「10年後の自分をデザインせよ」――キャリアデザインは裏切られる

 今の多くの若者がキャリアデザインにとらわれるのは、学校で「将来を見据えてキャリアデザインをするように」と教育されているからである。就職が身近に迫っている大学生だけでなく、中学・高校時代からキャリアデザイン教育を受けていることもある。

 私は、そのようなキャリア教育のあり方に対して、もう15年も前から警鐘を鳴らしてきたのだが、未だに踏襲されている。

 たとえば、キャリアデザイン教育では、3年後、7年後、10年後、20年後、30年後など、時期を区切って自分の将来のキャリア像をデザインするように言われたりする。

 しかし私が大学生約200名を対象に行った調査では、「10年前どころか5年前でさえ今の自分を予想していなかった」という学生が61%であり、「予想していた」という学生の22%を大きく上回っていた。

 新しいキャリア理論であるキャリアのカオス理論も強調するように、キャリア形成にはさまざまな偶然の要因が影響するため、将来の自分のキャリア像などなかなか想像がつかないものである。授業の課題だからということで、学生が将来のキャリア像を思い描いたとしても、その通りになることなどほとんどない。キャリア形成にどんな偶然の要因が影響してくるかなど、誰にもわからないからだ。

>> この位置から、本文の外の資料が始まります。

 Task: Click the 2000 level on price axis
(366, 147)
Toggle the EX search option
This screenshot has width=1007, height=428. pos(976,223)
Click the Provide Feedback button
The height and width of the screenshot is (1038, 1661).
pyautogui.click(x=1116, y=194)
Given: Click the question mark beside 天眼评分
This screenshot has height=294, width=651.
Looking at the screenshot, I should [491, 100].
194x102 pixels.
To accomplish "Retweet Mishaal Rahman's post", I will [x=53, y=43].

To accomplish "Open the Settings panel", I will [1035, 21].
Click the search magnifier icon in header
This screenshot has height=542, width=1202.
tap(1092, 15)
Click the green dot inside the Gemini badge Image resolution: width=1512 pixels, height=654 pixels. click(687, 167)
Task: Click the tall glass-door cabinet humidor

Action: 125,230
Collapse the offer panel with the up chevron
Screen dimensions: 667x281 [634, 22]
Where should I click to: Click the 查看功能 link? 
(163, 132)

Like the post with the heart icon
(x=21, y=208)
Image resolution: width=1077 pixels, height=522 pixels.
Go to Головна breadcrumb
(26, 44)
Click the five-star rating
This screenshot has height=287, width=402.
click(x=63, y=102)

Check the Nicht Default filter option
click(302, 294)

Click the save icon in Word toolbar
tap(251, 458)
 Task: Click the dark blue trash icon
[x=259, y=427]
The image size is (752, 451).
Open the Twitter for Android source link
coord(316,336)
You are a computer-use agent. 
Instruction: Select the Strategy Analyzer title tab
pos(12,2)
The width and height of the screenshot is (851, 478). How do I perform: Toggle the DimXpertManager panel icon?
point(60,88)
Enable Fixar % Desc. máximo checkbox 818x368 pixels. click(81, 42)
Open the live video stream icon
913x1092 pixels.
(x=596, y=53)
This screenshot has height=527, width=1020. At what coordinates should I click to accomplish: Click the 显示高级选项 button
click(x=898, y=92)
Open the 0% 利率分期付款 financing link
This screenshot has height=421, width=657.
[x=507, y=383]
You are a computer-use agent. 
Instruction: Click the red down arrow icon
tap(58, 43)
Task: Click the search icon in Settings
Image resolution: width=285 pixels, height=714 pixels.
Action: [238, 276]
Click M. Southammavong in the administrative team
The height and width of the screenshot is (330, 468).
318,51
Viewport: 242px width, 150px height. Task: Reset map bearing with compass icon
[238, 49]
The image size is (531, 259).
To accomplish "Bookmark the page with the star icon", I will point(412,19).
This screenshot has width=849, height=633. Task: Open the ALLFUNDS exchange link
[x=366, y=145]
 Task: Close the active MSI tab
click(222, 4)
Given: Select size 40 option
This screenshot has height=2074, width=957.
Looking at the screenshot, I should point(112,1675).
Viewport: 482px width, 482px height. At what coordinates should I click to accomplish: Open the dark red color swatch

 心理学者クランボルツが実施した調査でも、18歳のときに考えていた職業に就いている人は、わずか2%にすぎなかった。

 家業を継ぐような場合は別として、高卒で働いている者で、中学生の頃に「こんな職業に就きたい」と思った職に就いている人がどのくらいいるだろうか。大卒で働いている人で、中学生や高校生の頃に「こんな職業に就きたい」と思った職に就いている人がどのくらいいるだろうか。

 それどころか、就活をし始めたときには希望していなかったような職業に就いたというのも、決して珍しいことではない。むしろ、そういう人の方が多いのではないだろうか。